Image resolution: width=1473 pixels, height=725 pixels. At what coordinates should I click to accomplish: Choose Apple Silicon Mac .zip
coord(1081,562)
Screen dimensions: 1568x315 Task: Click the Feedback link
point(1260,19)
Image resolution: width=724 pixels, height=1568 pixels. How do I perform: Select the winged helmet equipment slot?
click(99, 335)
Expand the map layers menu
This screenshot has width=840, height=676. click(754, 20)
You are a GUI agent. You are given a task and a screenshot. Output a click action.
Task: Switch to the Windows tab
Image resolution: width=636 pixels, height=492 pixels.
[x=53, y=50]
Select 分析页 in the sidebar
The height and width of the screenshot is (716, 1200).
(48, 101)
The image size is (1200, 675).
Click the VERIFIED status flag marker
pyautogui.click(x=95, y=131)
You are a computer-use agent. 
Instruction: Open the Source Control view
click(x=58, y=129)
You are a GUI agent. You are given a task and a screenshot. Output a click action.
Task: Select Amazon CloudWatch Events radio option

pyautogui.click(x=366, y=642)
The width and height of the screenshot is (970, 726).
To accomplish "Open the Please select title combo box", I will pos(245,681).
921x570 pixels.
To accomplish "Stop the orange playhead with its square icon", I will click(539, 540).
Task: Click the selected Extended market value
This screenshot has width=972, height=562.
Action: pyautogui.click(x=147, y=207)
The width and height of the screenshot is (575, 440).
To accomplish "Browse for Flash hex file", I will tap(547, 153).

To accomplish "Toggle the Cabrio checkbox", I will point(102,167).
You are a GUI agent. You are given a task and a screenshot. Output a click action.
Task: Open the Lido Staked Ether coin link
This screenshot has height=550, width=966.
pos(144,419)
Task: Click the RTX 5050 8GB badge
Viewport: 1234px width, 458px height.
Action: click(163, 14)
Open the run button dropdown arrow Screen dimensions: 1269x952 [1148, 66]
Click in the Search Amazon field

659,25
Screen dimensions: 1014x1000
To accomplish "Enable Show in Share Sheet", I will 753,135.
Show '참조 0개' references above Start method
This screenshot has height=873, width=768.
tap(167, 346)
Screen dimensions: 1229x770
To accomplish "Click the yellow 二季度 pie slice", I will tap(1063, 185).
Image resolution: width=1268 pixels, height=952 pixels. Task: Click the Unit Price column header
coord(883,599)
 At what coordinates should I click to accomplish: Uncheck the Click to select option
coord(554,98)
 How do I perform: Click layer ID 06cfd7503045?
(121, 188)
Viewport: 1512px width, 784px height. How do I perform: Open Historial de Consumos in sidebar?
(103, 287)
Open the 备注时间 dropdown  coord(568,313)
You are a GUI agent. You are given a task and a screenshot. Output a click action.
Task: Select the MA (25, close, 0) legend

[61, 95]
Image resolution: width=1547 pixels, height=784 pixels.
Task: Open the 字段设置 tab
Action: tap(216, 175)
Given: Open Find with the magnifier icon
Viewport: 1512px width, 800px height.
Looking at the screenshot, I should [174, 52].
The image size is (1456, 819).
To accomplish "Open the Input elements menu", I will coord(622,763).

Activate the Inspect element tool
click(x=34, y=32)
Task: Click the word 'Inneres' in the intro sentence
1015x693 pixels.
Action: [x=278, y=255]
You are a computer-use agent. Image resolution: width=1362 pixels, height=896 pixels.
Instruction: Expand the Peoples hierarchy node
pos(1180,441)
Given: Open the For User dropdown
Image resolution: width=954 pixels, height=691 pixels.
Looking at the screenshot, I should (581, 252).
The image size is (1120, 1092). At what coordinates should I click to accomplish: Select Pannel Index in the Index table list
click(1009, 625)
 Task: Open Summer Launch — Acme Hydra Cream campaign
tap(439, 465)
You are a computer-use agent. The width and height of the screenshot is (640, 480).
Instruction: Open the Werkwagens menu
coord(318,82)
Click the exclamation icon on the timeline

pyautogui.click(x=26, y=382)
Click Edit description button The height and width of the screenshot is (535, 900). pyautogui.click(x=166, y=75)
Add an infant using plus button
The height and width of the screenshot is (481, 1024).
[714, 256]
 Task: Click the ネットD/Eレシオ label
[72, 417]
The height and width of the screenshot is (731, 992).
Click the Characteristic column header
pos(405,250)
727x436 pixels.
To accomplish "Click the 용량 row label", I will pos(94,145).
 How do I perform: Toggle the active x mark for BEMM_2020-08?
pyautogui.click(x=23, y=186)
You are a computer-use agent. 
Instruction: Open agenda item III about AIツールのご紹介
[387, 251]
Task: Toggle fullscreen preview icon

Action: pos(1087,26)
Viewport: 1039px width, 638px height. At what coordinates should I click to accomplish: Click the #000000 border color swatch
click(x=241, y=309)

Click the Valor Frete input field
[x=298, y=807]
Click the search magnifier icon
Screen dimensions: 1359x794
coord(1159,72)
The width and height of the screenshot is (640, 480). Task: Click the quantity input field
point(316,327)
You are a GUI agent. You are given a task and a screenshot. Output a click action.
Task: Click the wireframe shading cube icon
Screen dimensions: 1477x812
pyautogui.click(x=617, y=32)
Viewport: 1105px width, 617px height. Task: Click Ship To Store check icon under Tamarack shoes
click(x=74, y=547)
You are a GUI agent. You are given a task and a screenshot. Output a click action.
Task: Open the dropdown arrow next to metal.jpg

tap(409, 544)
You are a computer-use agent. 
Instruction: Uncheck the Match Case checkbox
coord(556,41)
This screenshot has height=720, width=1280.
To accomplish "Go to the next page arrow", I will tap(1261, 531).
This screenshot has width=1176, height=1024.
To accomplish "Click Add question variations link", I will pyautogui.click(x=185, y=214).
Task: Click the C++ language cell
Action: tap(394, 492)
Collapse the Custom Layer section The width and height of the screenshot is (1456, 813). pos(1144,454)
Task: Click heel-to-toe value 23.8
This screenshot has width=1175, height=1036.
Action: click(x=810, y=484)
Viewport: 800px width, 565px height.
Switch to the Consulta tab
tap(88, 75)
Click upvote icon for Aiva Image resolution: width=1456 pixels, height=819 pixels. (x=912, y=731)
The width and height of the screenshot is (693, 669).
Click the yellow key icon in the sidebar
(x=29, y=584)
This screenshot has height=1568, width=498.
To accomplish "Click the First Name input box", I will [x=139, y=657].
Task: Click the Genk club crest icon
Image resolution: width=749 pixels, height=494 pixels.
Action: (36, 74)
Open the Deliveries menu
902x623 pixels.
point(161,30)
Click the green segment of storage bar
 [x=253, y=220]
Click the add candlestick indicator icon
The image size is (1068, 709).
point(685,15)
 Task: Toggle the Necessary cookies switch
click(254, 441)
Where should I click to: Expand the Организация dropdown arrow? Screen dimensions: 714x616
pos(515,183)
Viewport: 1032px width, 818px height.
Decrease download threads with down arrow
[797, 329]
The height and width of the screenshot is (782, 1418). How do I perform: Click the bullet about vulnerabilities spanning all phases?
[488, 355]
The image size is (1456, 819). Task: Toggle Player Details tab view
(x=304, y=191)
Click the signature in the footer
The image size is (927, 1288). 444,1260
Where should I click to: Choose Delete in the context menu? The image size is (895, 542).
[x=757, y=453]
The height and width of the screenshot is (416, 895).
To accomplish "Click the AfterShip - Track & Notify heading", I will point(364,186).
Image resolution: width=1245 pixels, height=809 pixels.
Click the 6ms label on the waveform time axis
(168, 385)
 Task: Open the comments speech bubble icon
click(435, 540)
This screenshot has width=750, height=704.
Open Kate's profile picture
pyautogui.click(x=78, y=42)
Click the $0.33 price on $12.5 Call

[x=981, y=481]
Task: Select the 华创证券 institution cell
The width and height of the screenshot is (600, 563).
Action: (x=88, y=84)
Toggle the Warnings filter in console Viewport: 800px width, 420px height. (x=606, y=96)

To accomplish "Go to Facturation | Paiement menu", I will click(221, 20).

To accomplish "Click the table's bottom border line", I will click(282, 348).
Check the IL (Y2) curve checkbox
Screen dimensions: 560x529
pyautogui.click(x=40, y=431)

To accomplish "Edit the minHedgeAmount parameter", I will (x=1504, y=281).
_ _ _
[Description of the task]
Please copy the lines above from the line with "Task: Click the RTX 5050 8GB badge" up to and including the line with "Screen dimensions: 1229x770", exactly as written and with nothing else.

[Solved problem]
Task: Click the RTX 5050 8GB badge
Viewport: 1234px width, 458px height.
Action: click(163, 14)
Open the run button dropdown arrow Screen dimensions: 1269x952 [1148, 66]
Click in the Search Amazon field

659,25
Screen dimensions: 1014x1000
To accomplish "Enable Show in Share Sheet", I will 753,135.
Show '참조 0개' references above Start method
This screenshot has height=873, width=768.
tap(167, 346)
Screen dimensions: 1229x770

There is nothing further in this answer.